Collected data
↓↓↓

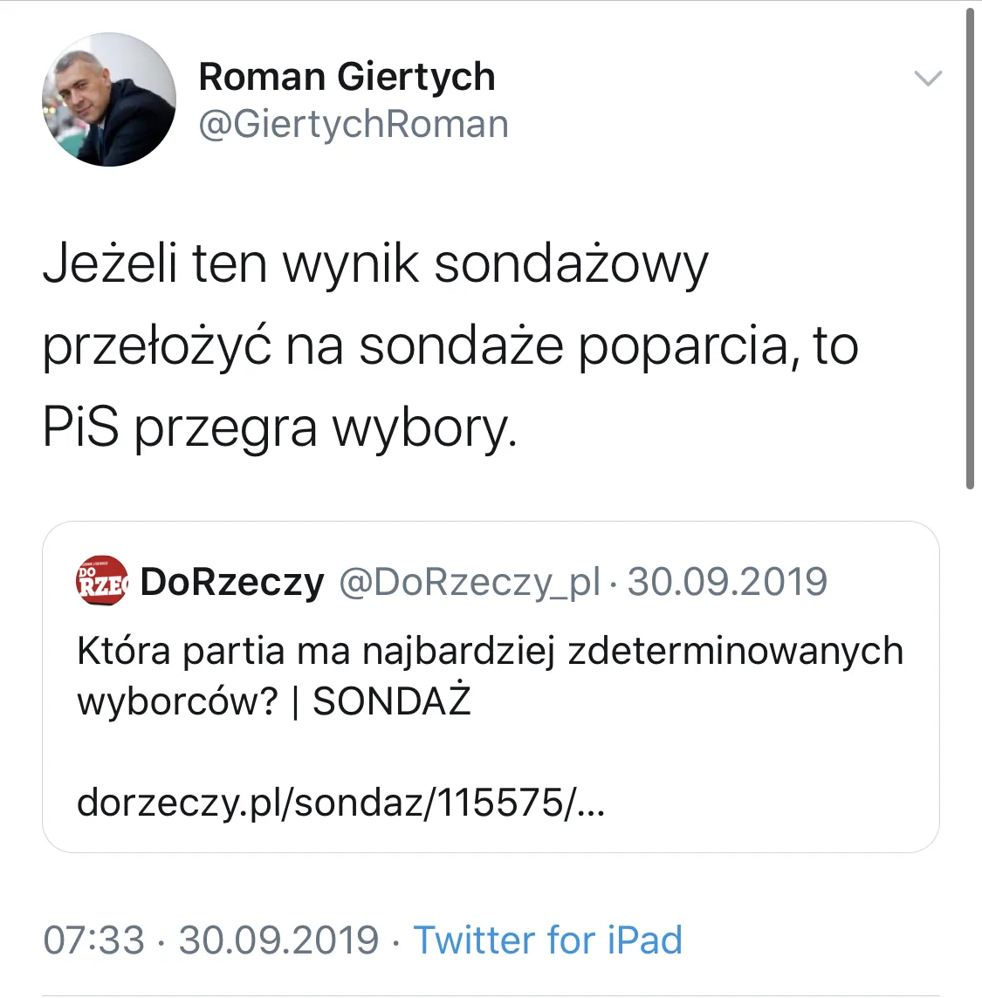Click the date beside the 07:33 timestamp
Viewport: 982px width, 998px height.
point(278,940)
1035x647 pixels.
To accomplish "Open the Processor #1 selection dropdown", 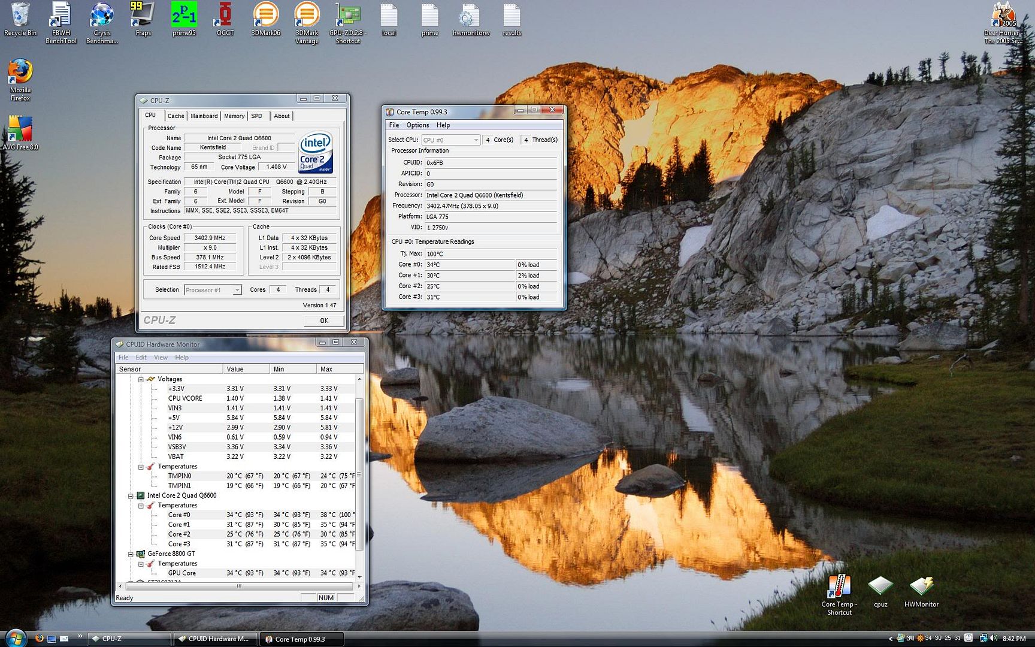I will coord(213,290).
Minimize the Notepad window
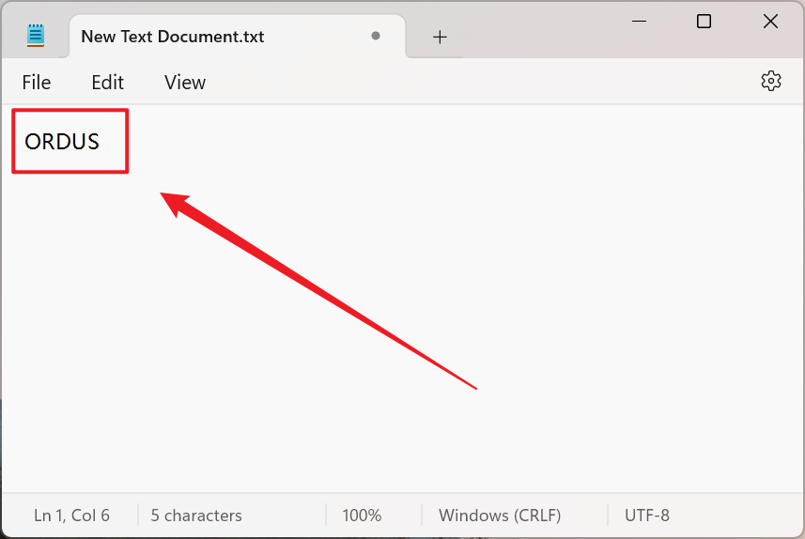 click(637, 22)
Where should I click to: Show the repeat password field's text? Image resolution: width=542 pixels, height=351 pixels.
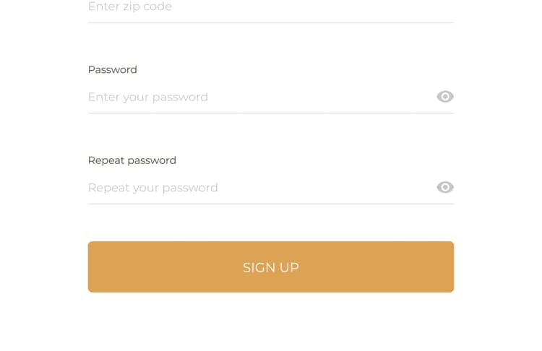(445, 187)
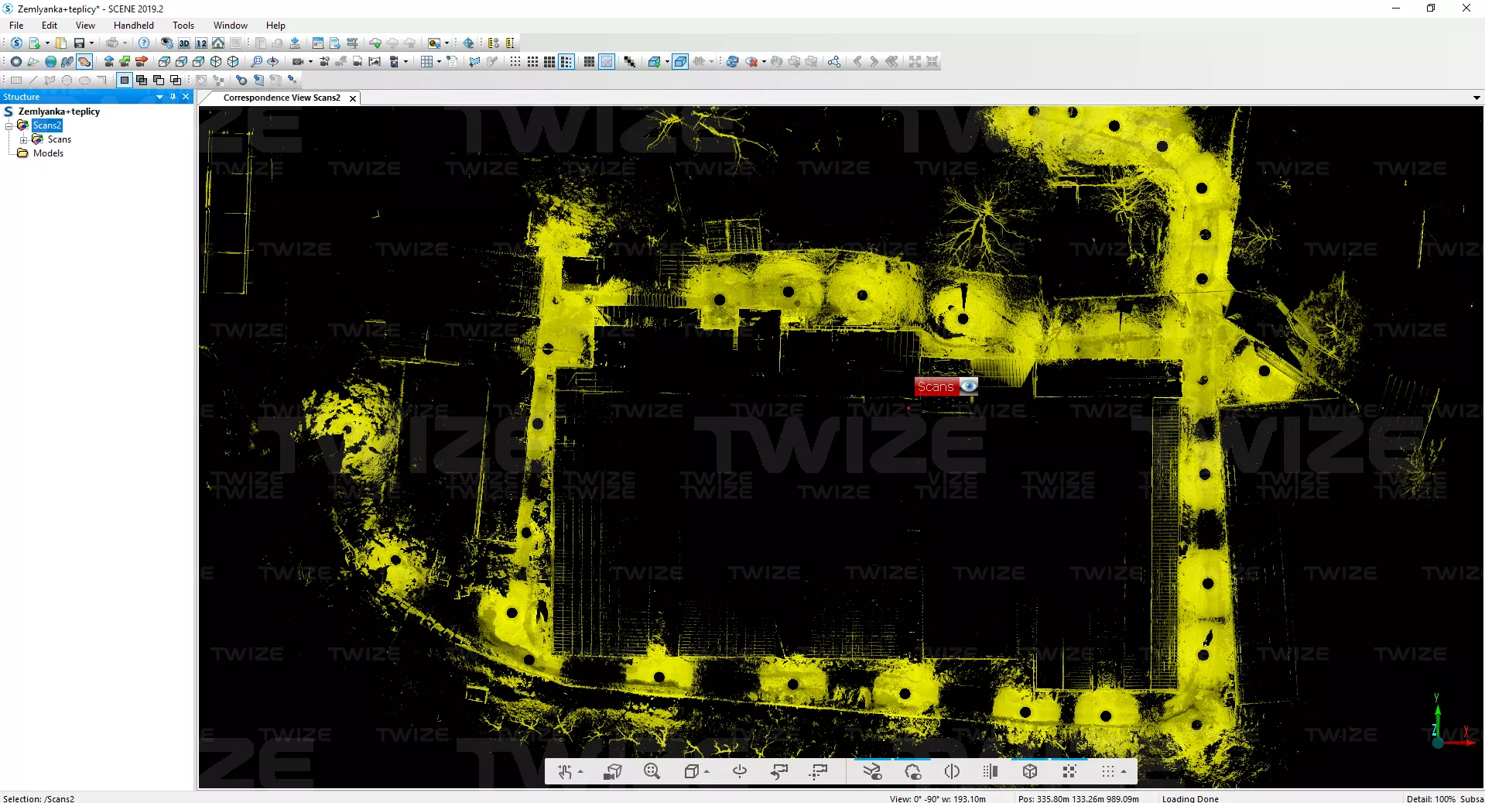This screenshot has width=1485, height=803.
Task: Click the Save project floppy disk icon
Action: (x=79, y=43)
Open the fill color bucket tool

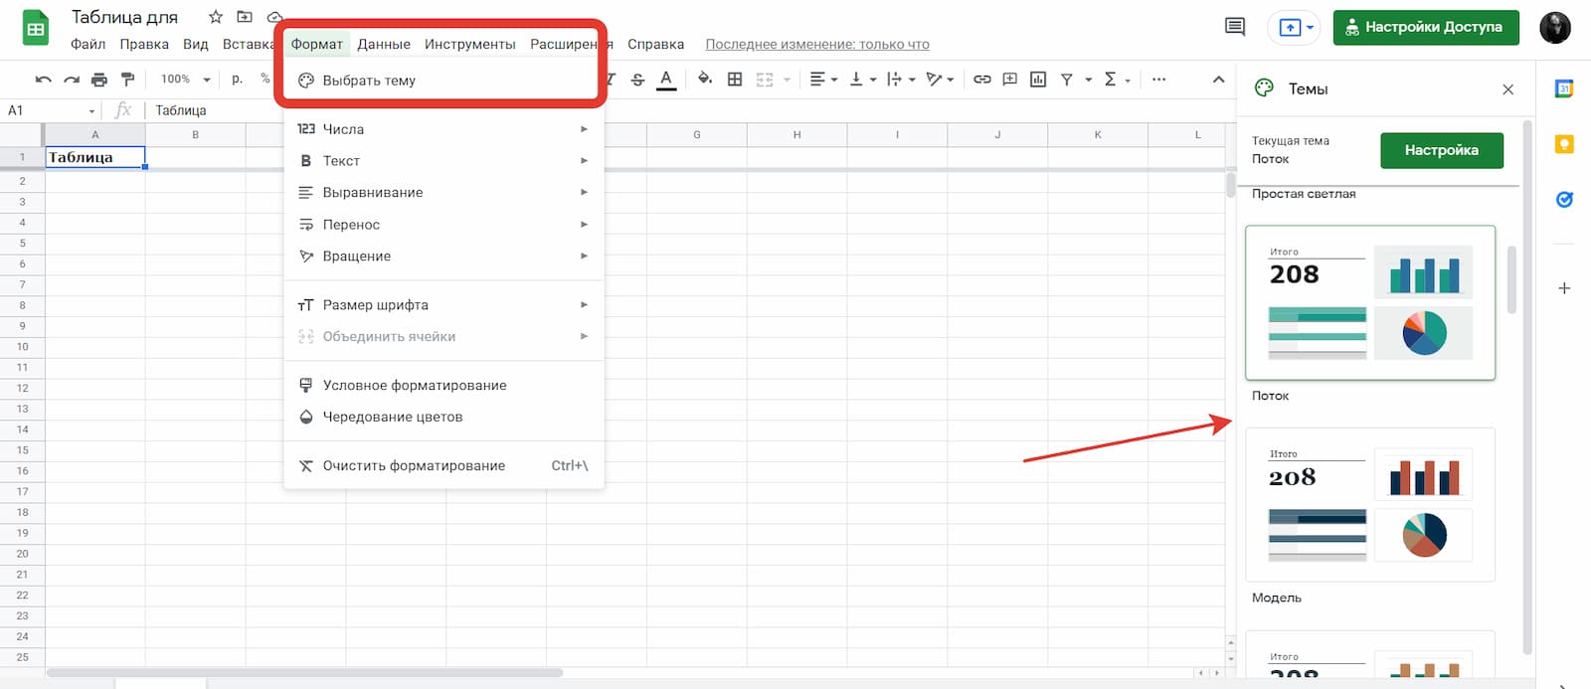[705, 80]
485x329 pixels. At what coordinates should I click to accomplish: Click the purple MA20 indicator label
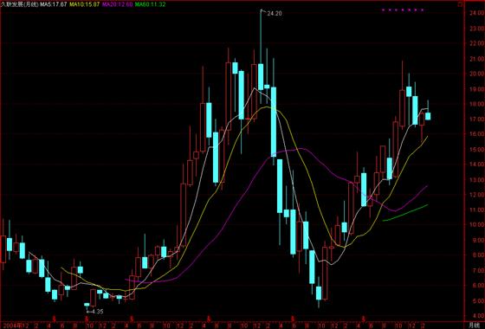(117, 4)

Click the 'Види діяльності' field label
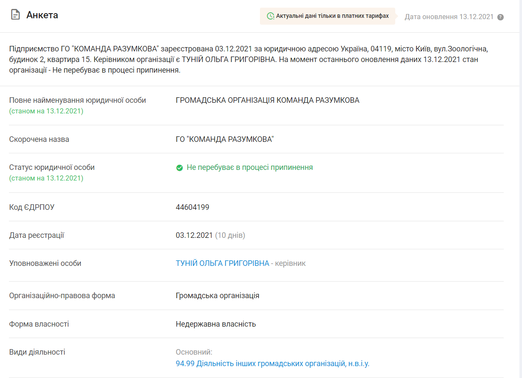pyautogui.click(x=37, y=352)
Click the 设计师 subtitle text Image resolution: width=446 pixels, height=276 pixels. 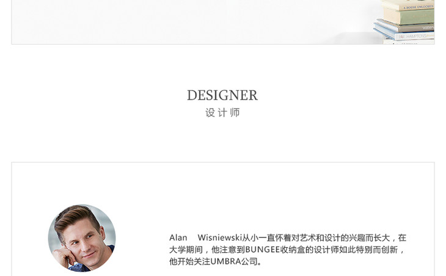pos(223,112)
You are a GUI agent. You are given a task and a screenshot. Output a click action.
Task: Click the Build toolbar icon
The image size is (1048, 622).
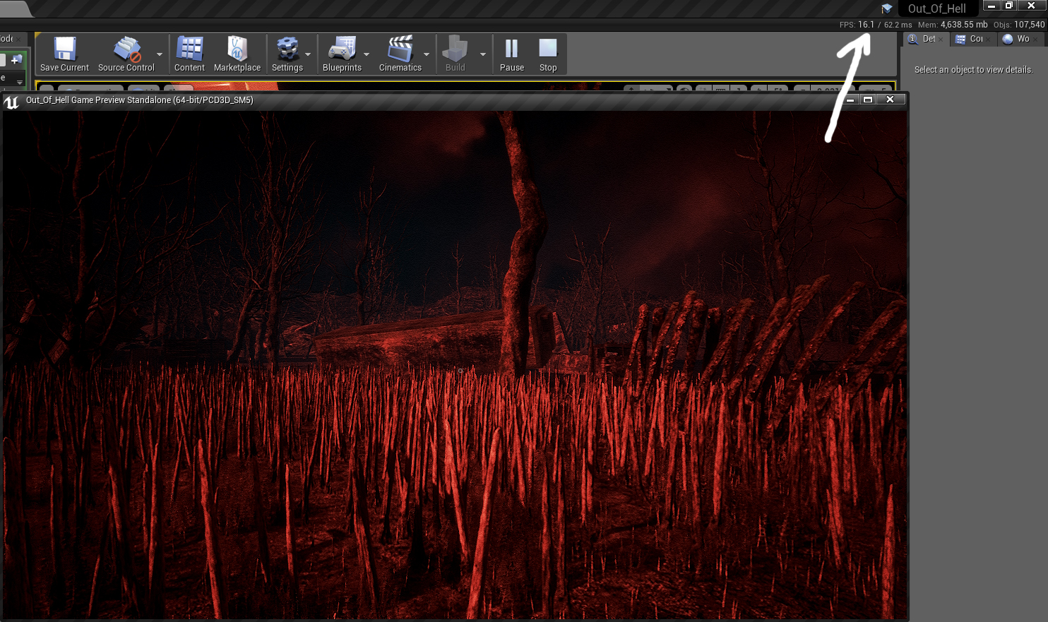point(455,49)
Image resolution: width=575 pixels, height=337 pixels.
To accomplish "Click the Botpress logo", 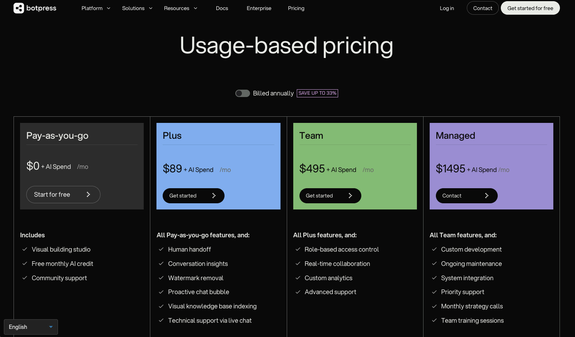I will coord(35,8).
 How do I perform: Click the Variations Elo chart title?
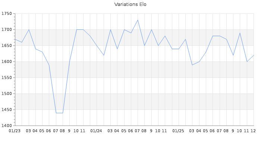(130, 4)
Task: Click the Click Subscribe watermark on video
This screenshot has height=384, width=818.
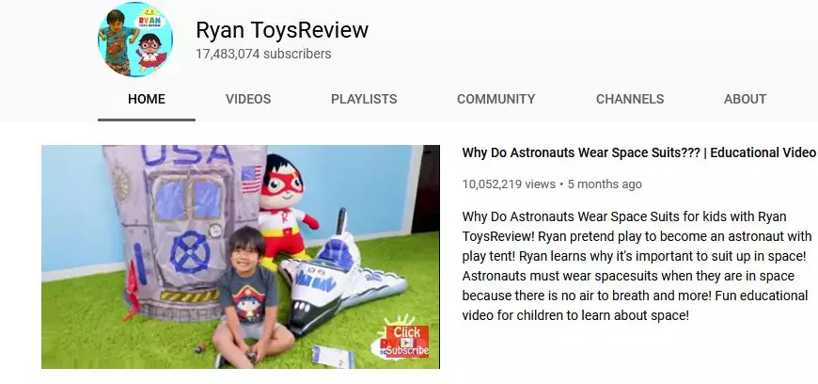Action: 405,342
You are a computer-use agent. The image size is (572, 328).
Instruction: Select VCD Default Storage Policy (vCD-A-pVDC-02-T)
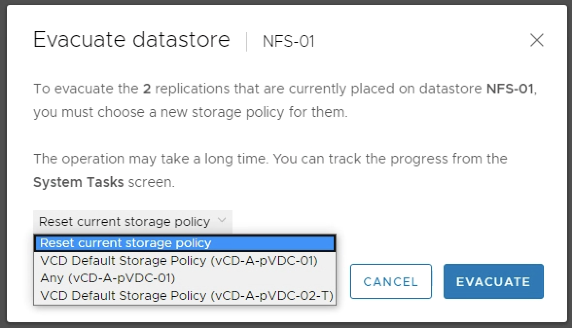click(x=186, y=295)
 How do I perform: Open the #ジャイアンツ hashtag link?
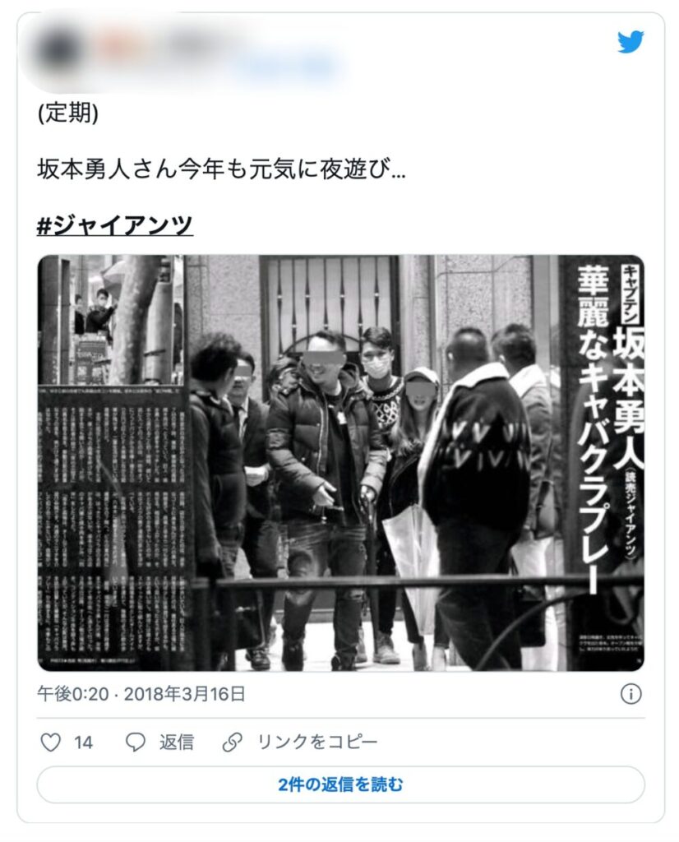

↑↑↑

WORK REQUEST. Gather and copy every line of the data in which the string "agent" is found.

EXERCISE SOLUTION.
You are a GUI agent. You are given a task and a screenshot. Output a click action.
You are a computer-use agent. The image size is (572, 328).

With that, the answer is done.